I wonder how many of the solutions would still work for arbitrary unicode strings. It looks like the author assumes only ascii exists. Perhaps the interns would be better off if they were taught that "reverse a string" is a fundamentally dangerous (and pointless) operation in almost any real-life context. Strings are way more complex than people give them credit for.
I'm working on a programming language sort of like K or APL. Among other things it has "good" unicode support (I'm fully convinced such a thing is even possible). It introduces a truly frustrating amount of complexity, especially in comparison to how simple ASCII strings are in K or APL (just an array of characters, so you get all the powerful array operations for free as shown in this post).
The approach I've more or less settled on is that strings are not arrays at all but it's possible to get arrays of codepoints (composed or decomposed) or grapheme clusters from them. Really this just pushes complexity to the caller, but it means you more control over what exactly you intend to work with. Pretty much all the solutions here could be straightforwardly translated to my programming language, except you would need to choose what definition of "character" you're going with.
I basically like this solution but the deeper I get the more I become convinced that manipulating an arbitrary user-provided or even user-facing string in any way is a recipe for disaster; there's often simply no sensible way to handle things like direction formatting control codes (or bidirectional text in general).
In other words, I almost think there should be separate types for "computer-facing" strings (like filenames) that one commonly has to manipulate, and "human-facing" strings that one just wants to either display or store somewhere and ideally never touch because you will screw up somewhere.
> In other words, I almost think there should be separate types for "computer-facing" strings (like filenames) that one commonly has to manipulate, and "human-facing" strings that one just wants to either display or store somewhere and ideally never touch because you will screw up somewhere.
That's a fascinating idea, thanks. I imagine it's impractical due to numerous places where machine and human strings overlap, but I'm going to have to ruminate on it for a while.
The GFile API in GTK+'s underlying glib family of libraries kind of has this, at least for your example of filenames. It separates the "actual" name of a file from it's display name, and has APIs to support that division.

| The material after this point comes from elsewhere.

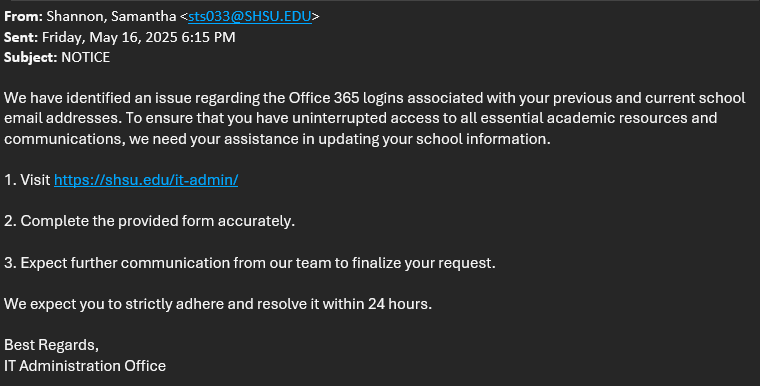This screenshot has height=386, width=760.
Task: Click the NOTICE subject text
Action: point(86,57)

From the documentation [1]:
All GFiles have a basename (get with g_file_get_basename()). These names are byte strings that are used to identify the file on the filesystem (relative to its parent directory) and there is no guarantees that they have any particular charset encoding or even make any sense at all. If you want to use filenames in a user interface you should use the display name that you can get by requesting the G_FILE_ATTRIBUTE_STANDARD_DISPLAY_NAME attribute with g_file_query_info(). This is guaranteed to be in UTF-8 and can be used in a user interface. But always store the real basename or the GFile to use to actually access the file, because there is no way to go from a display name to the actual name.
This makes implementing things that deal with filenames a lot (like, cough, a file manager) quite interesting.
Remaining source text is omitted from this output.